Tak naprawdę, biorąc pod uwagę powyższe przepisy, Sony mogłoby ustosunkować się do żądań klientów zwyczajnie usuwając plik z danymi z publicznego dostępu. Firma jednak już to zrobiła, więc tak naprawdę nie ma podstaw do dalszych roszczeń, chyba że rzeczywiście komukolwiek w wyniku wycieku stała się krzywda. Kolejną instytucją mogącą wywrzeć wpływ na firmie nie pilnującej danych klientów jest Generalny Inspektor Ochrony Danych Osobowych. Jego rolę wskazuje ponownie ustawa o ochronie danych osobowych:
Art. 18. 1. W przypadku naruszenia przepisów o ochronie danych osobowych Generalny Inspektor z urzędu lub na wniosek osoby zainteresowanej, w drodze decyzji administracyjnej, nakazuje przywrócenie stanu zgodnego z prawem, a w szczególności:
1) usunięcie uchybień;
2) uzupełnienie, uaktualnienie, sprostowanie, udostępnienie lub nieudostępnienie danych osobowych;
3) zastosowanie dodatkowych środków zabezpieczających zgromadzone dane osobowe;
4) wstrzymanie przekazywania danych osobowych do państwa trzeciego;
5) zabezpieczenie danych lub przekazanie ich innym podmiotom;
6) usunięcie danych osobowych.
Jak wynika z powyższego, wszelkie działania również mają na celu tylko „wycofanie z obiegu” danych, które dostały się do wiadomości publicznej. W ostateczności, jeśli klienci Sony chcieliby złożyć pozew zbiorowy, mieliby szansę jedynie na wyegzekwowanie kar wymienionych w art. 52 ustawy:
Art. 52. Kto administrując danymi narusza choćby nieumyślnie obowiązek zabezpieczenia ich przed zabraniem przez osobę nieuprawnioną, uszkodzeniem lub zniszczeniem, podlega grzywnie, karze ograniczenia wolności albo pozbawienia wolności do roku.
Z tej historii wynika, że nie należy ufać systemom informatycznym. Na swojej stronie internetowej, GIODO w wielu punktach przestrzega przed podawaniem swoich danych, zwłaszcza tych które nie są niezbędne – na przykład w serwisach społecznościowych. Warto także zapoznawać się z każdym regulaminem, na który zgadzamy się przy zawieraniu umów – także takich jak udział w rozmaitych promocjach. Bo choć np. przy włączaniu usług i pakietów danych w telefonach komórkowych niewiele osób czyta warunki ich użytkowania, to okazuje się że czasem warto poświęcić parę chwil i właśnie to zrobić.

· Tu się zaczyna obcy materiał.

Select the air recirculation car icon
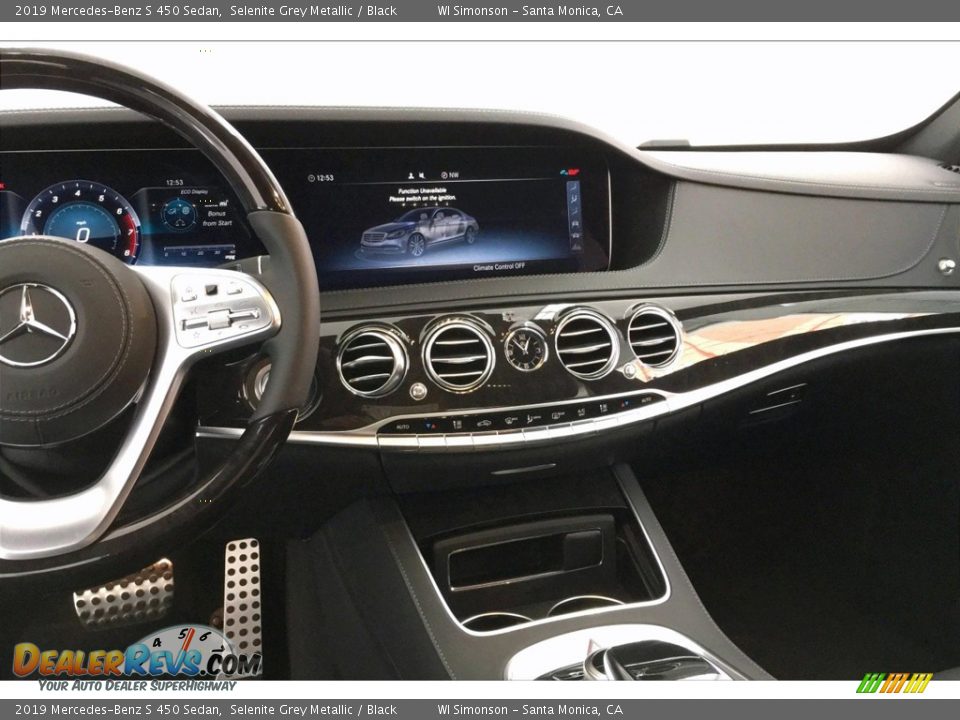Screen dimensions: 960x720 pyautogui.click(x=485, y=422)
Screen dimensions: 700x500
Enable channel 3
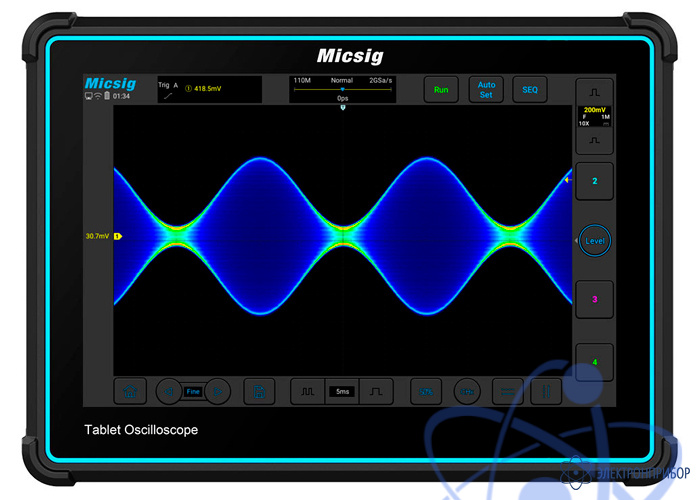click(x=594, y=299)
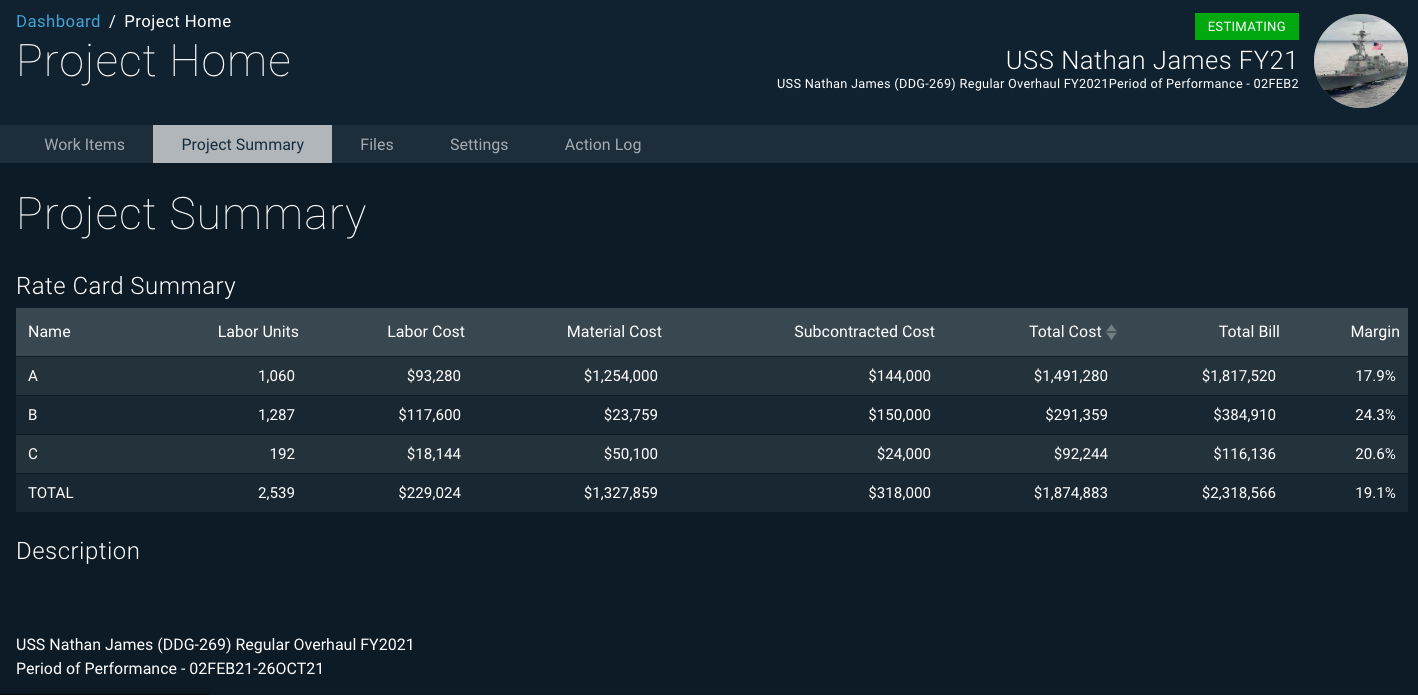
Task: Switch to the Work Items tab
Action: tap(84, 144)
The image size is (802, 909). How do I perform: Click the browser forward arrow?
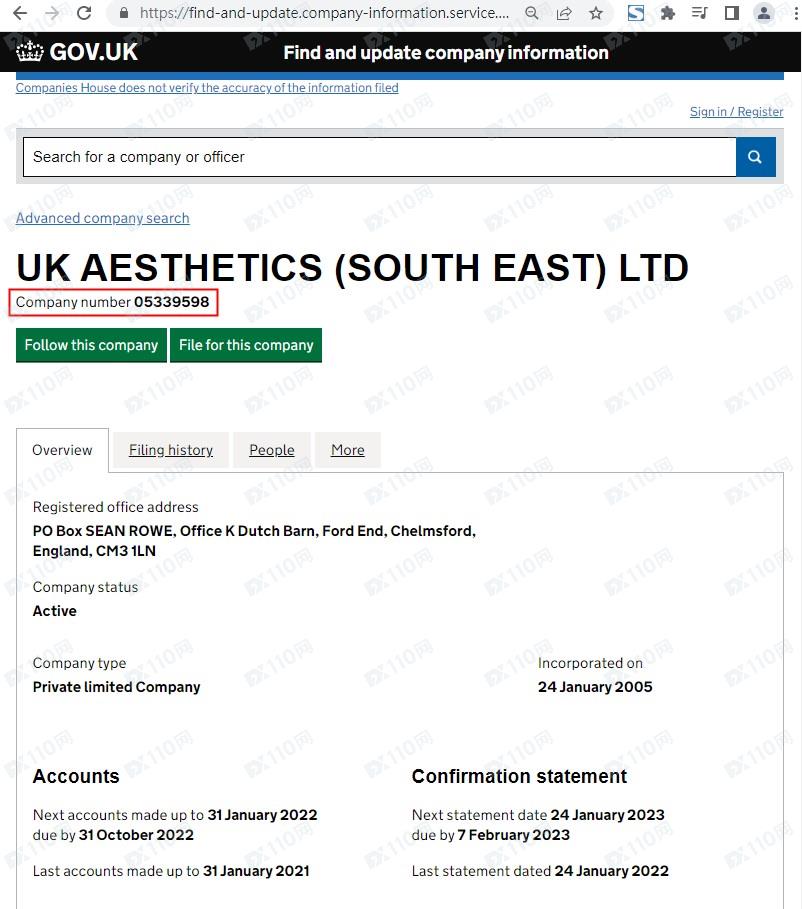pos(51,14)
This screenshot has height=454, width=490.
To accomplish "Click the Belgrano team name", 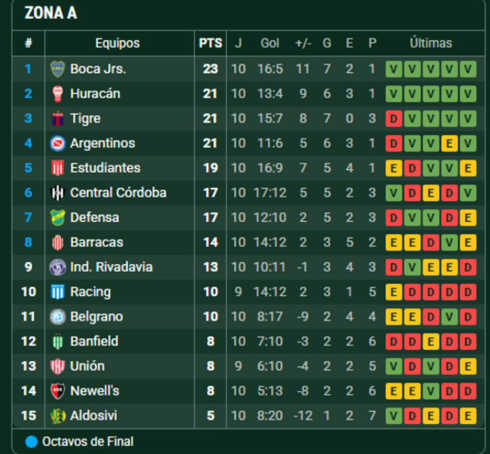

Problemy z prywatnością, uważasz, że Twoje dane osobowy mogły zostać wykorzystane w niecny sposób, potrzebujesz pomocy prawnika? Z redakcją Bezprawnik.pl współpracuje zespół prawników specjalizujących się w poszczególnych dziedzinach, który solidnie, szybko i tanio pomoże rozwiązać Twój problem. Opisz go pod adresem e-mailowym kontakt@bezprawnik.pl, a otrzymasz bezpłatną wycenę rozwiązania sprawy.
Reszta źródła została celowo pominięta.